Y tan aceptada estaba entre los hampones y demás gente perdida la opinión que acabo de copiar del travieso cronista, que pícaros hubo para quienes el azote más que castigo era regalo.

Algo más. La Inquisición de Lima hizo azotar en tres distintas ocasiones al marinero Bernabé Morillo y Otárola, natural del Callao, el cual decía: «Teniendo yo bien apretado entre los dientes un pedazo de casco de mula zaina, o frontina, recortado en nochebuena de diciembre, me río de los azotes, que me saben a gloria y mermelada».

Y era creencia popular, generalizada hasta en las escuelas, donde el látigo andaba bobo, que la excrecencia pedestre de la mula era amuleto o preservativo contra el dolor del ramalazo.

Punto a la digresión, que la pluma no ha de ser caballo sin rienda y desbocado.

La comitiva se detuvo en veinte esquinas de la feligresía de San Marcelo, y en cada una de las paradas gritaba el pregonero, negro ladino, en la lengua española:

«Esta es la justicia de cien azotes que el doctor D. Crisanto Palomeque y Oyanguren, alcalde del crimen y del Cabildo de la ciudad, manda hacer en la persona de este negro por ladrón, por ladrón y por ladrón. Quien tal hizo que tal pague. ¡Alza la penca, y dale!»

Palabra más, palabras menos, tal era la fórmula de los pregones que, así la Inquisición como el Cabildo de Lima, empleaban para la azotaina de brujas y ladrones.

Sin la frase alza la penca y dale, que ponía fin y remate al pregón, no se habría atrevido el verdugo a hacer molinete con el látigo y descargarlo sobre la víctima.

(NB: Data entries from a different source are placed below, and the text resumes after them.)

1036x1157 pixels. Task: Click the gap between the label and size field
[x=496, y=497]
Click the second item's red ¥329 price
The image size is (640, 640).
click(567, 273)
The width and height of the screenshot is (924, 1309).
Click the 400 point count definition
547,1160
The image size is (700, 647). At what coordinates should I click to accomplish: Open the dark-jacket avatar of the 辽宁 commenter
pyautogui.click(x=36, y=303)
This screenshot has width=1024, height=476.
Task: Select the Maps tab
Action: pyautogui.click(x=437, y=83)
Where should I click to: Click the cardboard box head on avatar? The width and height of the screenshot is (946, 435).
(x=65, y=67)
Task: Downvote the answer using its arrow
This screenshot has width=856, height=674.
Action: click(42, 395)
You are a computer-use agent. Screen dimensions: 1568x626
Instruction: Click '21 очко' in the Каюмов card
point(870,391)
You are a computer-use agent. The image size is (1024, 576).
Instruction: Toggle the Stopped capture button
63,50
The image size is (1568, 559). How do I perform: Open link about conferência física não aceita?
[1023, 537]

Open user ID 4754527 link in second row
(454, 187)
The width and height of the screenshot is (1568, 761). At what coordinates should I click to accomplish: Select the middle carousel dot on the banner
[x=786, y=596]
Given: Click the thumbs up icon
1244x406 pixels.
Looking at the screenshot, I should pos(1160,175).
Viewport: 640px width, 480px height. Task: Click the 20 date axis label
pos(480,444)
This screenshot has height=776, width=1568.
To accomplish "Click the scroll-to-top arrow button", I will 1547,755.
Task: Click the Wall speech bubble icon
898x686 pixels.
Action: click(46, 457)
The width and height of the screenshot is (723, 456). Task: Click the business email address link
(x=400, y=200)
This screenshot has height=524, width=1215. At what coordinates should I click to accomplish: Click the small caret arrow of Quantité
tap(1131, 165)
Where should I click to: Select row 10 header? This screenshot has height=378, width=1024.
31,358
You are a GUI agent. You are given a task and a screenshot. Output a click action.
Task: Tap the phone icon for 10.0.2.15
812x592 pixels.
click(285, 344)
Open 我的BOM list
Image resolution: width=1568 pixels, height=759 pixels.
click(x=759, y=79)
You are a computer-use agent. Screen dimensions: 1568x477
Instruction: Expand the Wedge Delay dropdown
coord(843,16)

Después del vapuleo, Francisco Mogollón fue enviado bajo partida de registro al presidio de Chagres.

Como en 1747 no había en la calle otro solar habitado que el que ocupó el famoso bandido hasta la hora en que fue a la caponera, el pueblo, que para esto de bautizar no necesita permiso de preste, ni de rey, ni de roque ni de alcornoque, bautizó la supradicha con el nombre de calle de Mogollón; y con él la conocimos hasta que vino un prosaico municipio a desbautizarla, convirtiendo con la nueva nomenclatura en batiborrillo el plano de la ciudad, y haciendo guerra sin cuartel a los recuerdos poéticos de un pueblo que en cada piedra y cada nombre esconde una historia, un drama, una tradición.